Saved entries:
▽
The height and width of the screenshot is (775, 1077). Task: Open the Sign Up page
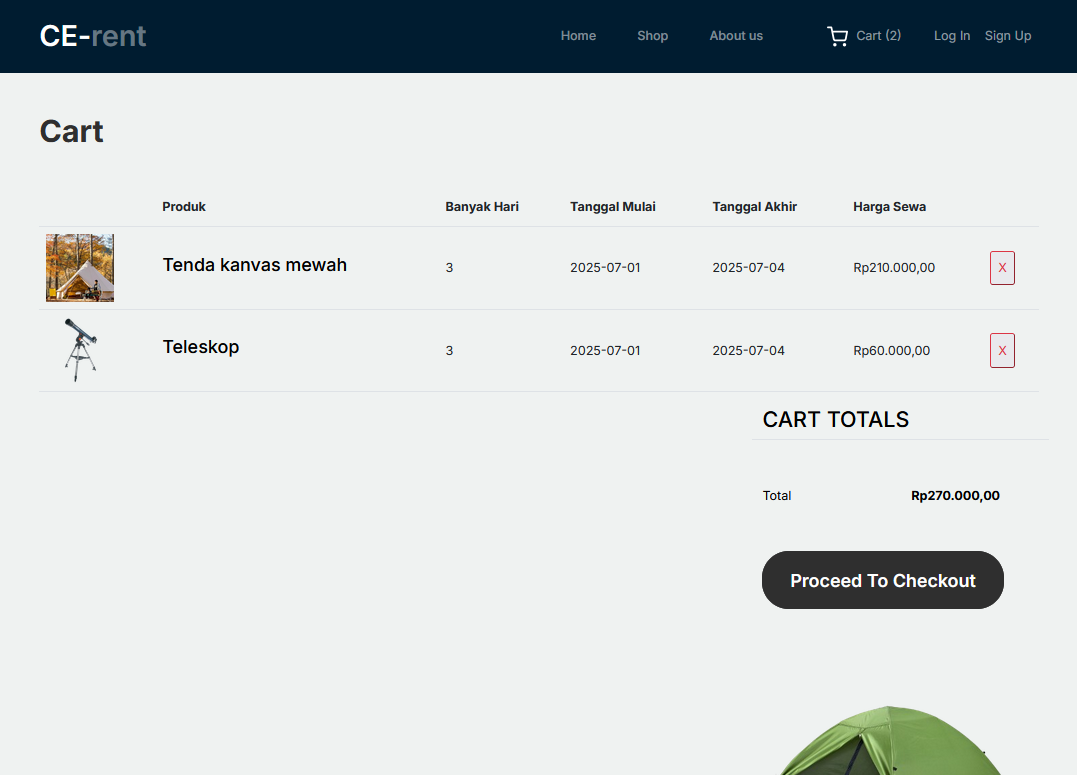1008,35
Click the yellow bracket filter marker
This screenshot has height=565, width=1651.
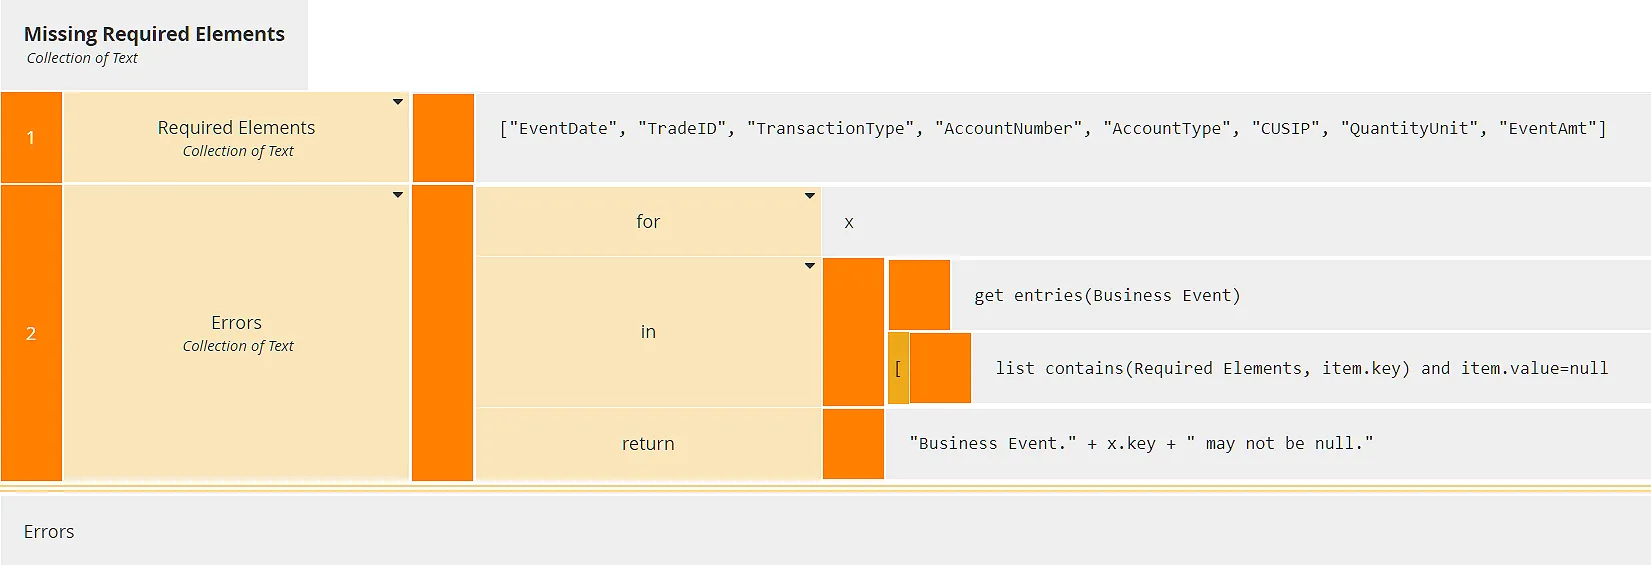[x=898, y=368]
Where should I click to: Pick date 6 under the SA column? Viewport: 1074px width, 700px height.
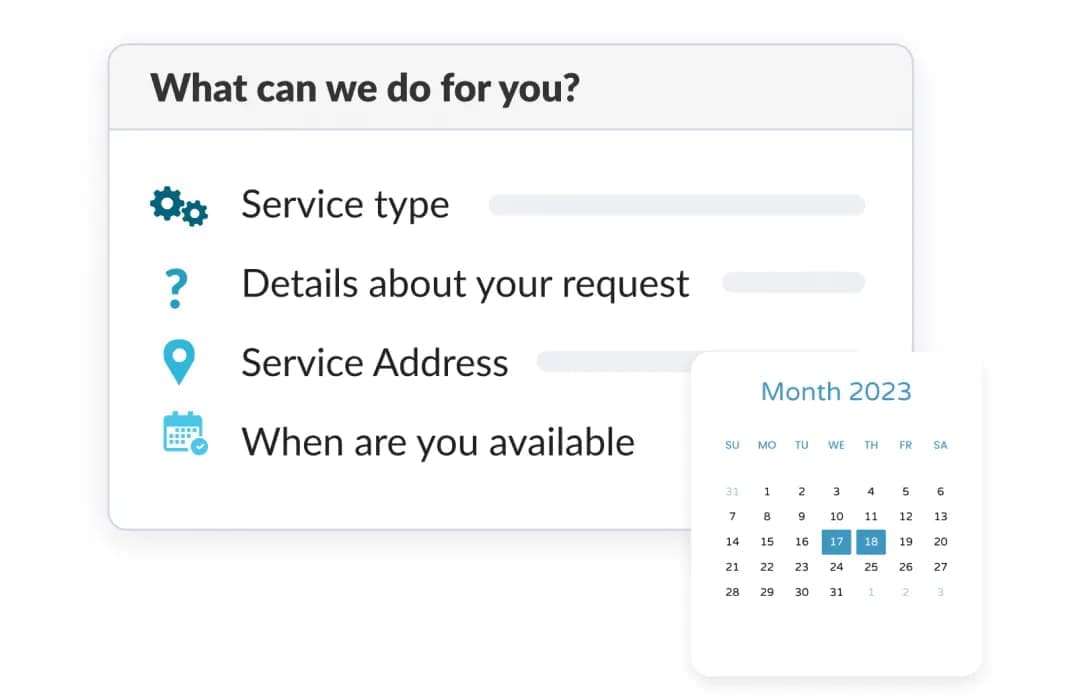tap(940, 492)

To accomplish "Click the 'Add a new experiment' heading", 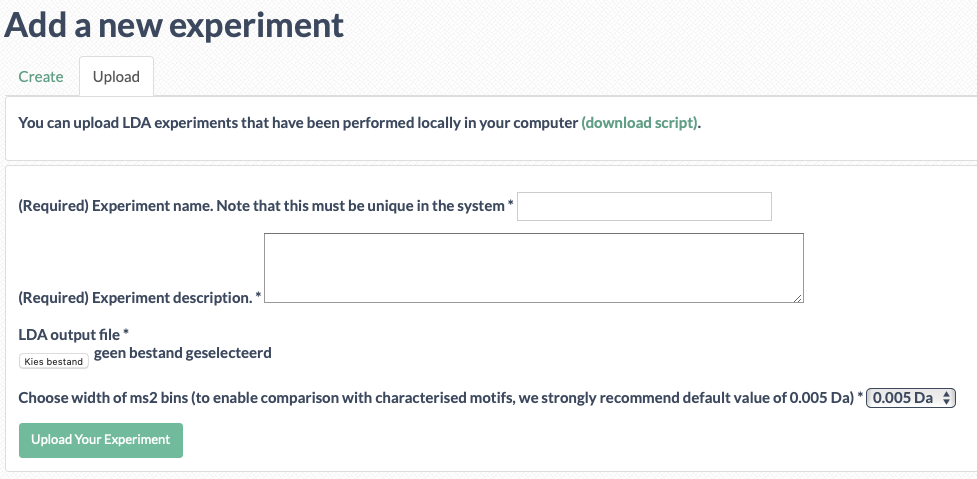I will [x=174, y=26].
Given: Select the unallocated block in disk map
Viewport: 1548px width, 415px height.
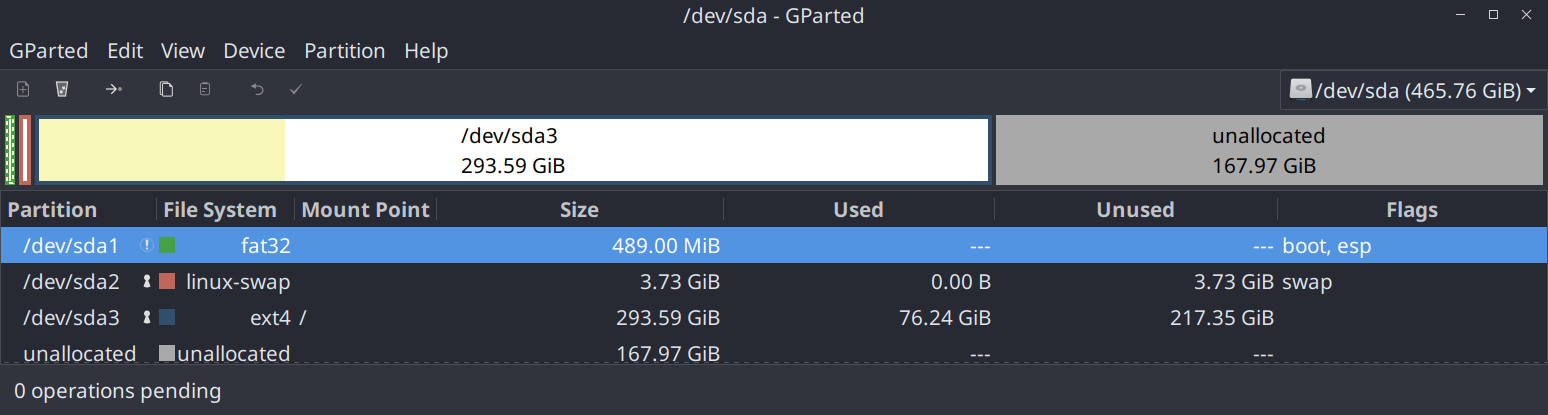Looking at the screenshot, I should [x=1268, y=150].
△
Excluding all pictures, print exactly and only the lines from the line with "Given: Select the" through the end of the records above, both ends included.

EXERCISE ANSWER
Given: Select the unallocated block in disk map
Viewport: 1548px width, 415px height.
Looking at the screenshot, I should [x=1268, y=150].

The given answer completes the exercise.